SELECTED EXCERPT Block Start

CAYABAS WANTS FUND TO HIRE GUIDANCE COUNSELORS FOR SCHOOLS TO BATTLE MENTAL HEALTH ISSUES

BAGUIO CITY

Councilor Vladimir Cayabas is seeking funding for a program that will better arm school based guidance counselors in an attempt to help solve mental health issues especially for school age people and reduce if not stop suicides. Cayabas said that this was the consensus reached with
mental health experts and stakeholders during a public consultation Thursday at the YMCA.

Cayabas, the city council’s chair on education committee, said the alarming cases of suicides the past three years need intervention prompting him to call for the public hearing with guidance counselors, representatives from the Philippine Mental Health Association and the Baguio General Hospital and Medical Center Psychiatric ward to address mental health issues especially among young students.

However, the Department of Education has no capability to hire such employees. Cayabas bemoaned that only eight counselors are employed by DepEd to cater to 64 public high and elementary schools which have a combined population of 94,581 students. This is on top of the more than 22,000 from the private schools. Baguio is considered the education capital of the north.

Instead, the DepEd utilize full time teachers as guidance counselor designates with no prior training in dealing with students who have mental health issues. He also revealed that teachers
designated as such will serve for a year and are replaced the next year thus they are not given the training required to deal with such. Moreover said counselor designates also have regular load
that add up to their load.

Cayabas said that the city could utilize the special education fund that could allow the recruitment of guidance counselors. He said that full time professional counselors who finished a Psychology
undergraduate and a masters degree should be hired to address mental health issues especially after nearly three years of no face to face classes due to the Covid-19 pandemic. Cayabas is taking cue from the assessment of local and mental health experts who disclosed that suicide cases in the city have risen in the last three years.

Ricky Ducas Jr., the City Health Services Office (CHSO) mental health program coordinator, said that suicide cases significantly increased at the height of the Covid-19 pandemic because of the mental health issues that were triggered by the series of lock downs that were enforced and kept them isolated in their homes. CHSO reports that 19 suicide cases were tallied in 2019 which increased to 30 cases in 2020 when lockdown was enforced to avoid spread of the virus.

In 2021, there were 37 reported cases and dipped slightly to 33 last year. For the first quarter of the year, Ducas said six suicide cases, three males and three females, have been reported which is half of the 12 suicide cases during the first quarter of 2022. He said the age of the victims range between 15 and 29, most of them adolescents.

SELECTED EXCERPT Block End
DATA LISTING Block Start

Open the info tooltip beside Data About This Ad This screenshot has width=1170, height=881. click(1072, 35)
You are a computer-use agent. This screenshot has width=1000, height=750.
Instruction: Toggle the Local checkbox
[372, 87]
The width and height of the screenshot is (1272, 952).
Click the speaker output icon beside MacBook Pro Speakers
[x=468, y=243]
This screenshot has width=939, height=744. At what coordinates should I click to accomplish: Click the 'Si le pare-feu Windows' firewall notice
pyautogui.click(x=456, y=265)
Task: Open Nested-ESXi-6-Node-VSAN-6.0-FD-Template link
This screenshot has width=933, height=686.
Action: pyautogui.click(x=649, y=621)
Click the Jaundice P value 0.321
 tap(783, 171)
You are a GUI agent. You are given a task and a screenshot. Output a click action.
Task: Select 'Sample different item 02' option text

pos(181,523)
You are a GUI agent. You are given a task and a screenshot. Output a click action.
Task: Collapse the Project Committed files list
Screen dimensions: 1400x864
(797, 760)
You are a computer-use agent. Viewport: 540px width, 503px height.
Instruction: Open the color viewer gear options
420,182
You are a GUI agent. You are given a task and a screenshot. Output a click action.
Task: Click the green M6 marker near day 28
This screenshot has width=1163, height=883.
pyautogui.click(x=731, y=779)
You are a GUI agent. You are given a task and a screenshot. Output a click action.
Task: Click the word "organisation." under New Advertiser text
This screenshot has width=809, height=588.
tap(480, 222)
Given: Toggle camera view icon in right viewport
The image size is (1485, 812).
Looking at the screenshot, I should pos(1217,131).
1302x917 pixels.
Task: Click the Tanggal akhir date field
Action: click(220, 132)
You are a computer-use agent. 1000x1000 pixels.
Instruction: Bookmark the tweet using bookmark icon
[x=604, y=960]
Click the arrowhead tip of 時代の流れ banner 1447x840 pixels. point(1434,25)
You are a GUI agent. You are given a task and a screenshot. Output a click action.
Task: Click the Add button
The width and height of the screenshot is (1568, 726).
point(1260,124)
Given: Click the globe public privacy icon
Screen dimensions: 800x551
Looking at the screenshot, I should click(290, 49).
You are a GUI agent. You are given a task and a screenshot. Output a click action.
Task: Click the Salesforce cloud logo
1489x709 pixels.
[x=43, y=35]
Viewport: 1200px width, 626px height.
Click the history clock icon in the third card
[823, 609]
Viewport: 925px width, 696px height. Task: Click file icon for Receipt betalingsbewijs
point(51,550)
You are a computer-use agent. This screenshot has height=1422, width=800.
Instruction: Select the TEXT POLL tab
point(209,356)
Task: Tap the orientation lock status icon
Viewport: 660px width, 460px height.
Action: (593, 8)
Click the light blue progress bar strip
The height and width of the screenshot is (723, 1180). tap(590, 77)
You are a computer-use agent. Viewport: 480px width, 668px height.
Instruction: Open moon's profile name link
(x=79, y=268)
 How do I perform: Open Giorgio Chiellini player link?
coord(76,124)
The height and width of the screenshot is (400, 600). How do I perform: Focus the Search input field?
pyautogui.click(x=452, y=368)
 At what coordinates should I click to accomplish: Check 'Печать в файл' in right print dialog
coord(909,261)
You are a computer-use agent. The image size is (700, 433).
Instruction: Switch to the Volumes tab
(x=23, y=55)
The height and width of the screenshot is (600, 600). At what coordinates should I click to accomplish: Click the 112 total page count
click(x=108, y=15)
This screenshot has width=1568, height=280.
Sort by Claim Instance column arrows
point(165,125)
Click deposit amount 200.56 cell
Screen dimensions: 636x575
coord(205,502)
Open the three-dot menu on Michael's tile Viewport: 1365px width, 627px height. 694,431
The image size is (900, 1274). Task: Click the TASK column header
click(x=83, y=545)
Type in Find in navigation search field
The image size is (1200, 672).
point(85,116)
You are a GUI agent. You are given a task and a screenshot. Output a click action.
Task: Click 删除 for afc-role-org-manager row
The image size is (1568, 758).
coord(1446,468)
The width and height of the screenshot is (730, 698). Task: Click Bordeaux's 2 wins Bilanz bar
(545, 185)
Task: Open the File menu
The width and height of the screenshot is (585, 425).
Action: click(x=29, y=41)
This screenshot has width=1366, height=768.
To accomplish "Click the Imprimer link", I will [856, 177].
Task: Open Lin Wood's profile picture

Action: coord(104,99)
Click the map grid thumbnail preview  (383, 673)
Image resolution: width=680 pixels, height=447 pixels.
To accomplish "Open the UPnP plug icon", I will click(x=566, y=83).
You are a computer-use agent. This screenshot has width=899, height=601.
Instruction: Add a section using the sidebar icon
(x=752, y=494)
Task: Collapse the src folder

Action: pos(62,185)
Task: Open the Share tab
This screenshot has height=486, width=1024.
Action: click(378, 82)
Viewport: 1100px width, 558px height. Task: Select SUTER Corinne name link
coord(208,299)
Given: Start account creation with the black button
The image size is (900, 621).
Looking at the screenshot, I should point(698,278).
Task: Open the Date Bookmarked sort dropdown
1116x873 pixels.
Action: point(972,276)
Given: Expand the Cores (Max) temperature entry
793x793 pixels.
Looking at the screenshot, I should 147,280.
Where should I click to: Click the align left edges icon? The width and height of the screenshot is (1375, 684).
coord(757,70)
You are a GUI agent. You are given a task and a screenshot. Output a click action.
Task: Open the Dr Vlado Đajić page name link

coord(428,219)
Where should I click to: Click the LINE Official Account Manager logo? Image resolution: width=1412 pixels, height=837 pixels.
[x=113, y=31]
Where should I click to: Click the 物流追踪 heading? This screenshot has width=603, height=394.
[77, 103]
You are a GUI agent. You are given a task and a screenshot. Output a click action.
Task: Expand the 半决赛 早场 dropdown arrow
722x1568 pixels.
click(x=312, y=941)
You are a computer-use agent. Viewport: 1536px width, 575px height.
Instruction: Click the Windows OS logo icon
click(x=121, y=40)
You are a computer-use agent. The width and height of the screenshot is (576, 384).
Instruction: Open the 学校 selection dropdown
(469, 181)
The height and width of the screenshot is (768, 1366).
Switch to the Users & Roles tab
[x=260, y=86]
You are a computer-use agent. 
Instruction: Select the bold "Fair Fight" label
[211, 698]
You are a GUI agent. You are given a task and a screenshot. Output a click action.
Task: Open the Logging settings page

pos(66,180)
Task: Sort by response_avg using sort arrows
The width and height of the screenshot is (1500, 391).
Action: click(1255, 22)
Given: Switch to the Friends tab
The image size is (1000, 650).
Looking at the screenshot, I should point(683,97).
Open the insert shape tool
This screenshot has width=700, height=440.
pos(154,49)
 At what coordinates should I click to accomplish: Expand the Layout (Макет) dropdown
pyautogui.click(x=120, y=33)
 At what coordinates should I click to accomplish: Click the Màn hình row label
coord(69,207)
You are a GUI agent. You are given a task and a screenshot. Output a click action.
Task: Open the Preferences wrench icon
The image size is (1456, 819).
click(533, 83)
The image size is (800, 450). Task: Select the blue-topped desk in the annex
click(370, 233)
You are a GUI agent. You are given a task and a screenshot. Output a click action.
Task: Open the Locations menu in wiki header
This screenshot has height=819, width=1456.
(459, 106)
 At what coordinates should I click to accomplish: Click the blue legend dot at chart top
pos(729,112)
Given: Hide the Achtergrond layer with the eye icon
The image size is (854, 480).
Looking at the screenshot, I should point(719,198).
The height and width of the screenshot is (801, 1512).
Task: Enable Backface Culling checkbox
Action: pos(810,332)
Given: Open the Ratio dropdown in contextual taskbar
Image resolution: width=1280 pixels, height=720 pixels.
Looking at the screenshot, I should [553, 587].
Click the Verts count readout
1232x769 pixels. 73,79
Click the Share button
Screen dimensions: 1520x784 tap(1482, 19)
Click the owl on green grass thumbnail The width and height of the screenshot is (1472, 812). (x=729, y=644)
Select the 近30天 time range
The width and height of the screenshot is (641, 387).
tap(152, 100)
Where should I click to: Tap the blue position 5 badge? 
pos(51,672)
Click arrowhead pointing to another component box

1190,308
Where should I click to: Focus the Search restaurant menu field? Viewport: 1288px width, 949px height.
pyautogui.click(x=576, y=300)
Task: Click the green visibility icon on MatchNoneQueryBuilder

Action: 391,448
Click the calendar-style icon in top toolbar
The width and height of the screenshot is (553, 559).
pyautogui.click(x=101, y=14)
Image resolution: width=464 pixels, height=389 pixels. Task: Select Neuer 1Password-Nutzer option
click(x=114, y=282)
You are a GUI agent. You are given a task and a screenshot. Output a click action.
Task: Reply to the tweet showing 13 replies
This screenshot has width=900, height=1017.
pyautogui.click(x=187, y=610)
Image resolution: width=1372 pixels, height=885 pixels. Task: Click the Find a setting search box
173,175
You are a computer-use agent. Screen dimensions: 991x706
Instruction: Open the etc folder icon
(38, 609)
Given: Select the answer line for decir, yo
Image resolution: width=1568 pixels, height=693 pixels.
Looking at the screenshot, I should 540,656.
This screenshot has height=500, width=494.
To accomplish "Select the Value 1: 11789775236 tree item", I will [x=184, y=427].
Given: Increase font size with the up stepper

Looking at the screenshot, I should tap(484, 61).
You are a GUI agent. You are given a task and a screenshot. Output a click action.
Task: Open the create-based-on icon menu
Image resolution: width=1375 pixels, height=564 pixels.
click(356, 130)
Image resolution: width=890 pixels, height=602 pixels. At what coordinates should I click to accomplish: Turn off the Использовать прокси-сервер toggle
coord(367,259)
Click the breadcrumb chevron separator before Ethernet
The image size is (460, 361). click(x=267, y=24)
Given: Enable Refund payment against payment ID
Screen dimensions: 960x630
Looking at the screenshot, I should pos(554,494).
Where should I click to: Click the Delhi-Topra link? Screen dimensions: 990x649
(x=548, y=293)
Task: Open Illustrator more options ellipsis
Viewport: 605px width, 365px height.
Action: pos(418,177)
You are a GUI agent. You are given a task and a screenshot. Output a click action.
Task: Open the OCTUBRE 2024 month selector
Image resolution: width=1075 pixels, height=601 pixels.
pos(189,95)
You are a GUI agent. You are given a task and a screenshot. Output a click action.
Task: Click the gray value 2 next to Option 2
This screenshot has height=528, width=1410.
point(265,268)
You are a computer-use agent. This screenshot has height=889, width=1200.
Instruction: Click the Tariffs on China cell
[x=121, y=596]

DATA LISTING Block End

Please reproduce the article on guidance counselors in Baguio schools word for word, from "In 2021, there" to "of them adolescents.".

RESPONSE TO THE EXERCISE.
In 2021, there were 37 reported cases and dipped slightly to 33 last year. For the first quarter of the year, Ducas said six suicide cases, three males and three females, have been reported which is half of the 12 suicide cases during the first quarter of 2022. He said the age of the victims range between 15 and 29, most of them adolescents.